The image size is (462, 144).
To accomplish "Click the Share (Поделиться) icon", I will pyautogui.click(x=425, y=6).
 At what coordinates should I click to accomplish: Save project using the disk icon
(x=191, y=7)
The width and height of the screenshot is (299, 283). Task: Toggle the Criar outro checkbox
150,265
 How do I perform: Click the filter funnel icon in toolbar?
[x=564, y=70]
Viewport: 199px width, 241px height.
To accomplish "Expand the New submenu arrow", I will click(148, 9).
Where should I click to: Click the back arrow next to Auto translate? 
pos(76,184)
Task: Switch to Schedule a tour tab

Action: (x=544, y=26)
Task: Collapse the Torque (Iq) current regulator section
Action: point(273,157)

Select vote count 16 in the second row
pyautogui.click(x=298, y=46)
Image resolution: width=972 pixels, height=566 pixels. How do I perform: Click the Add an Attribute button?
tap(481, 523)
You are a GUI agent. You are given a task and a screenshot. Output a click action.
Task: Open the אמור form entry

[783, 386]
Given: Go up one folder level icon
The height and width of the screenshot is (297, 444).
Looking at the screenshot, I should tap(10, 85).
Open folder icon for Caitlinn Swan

- - - -

Work instructions – Exactly the lines from the line holding "The height and" through the close of the listing above make up the answer; include nothing else.

Answer for this exercise –
The height and width of the screenshot is (297, 444).
Looking at the screenshot, I should tap(10, 85).
Open folder icon for Caitlinn Swan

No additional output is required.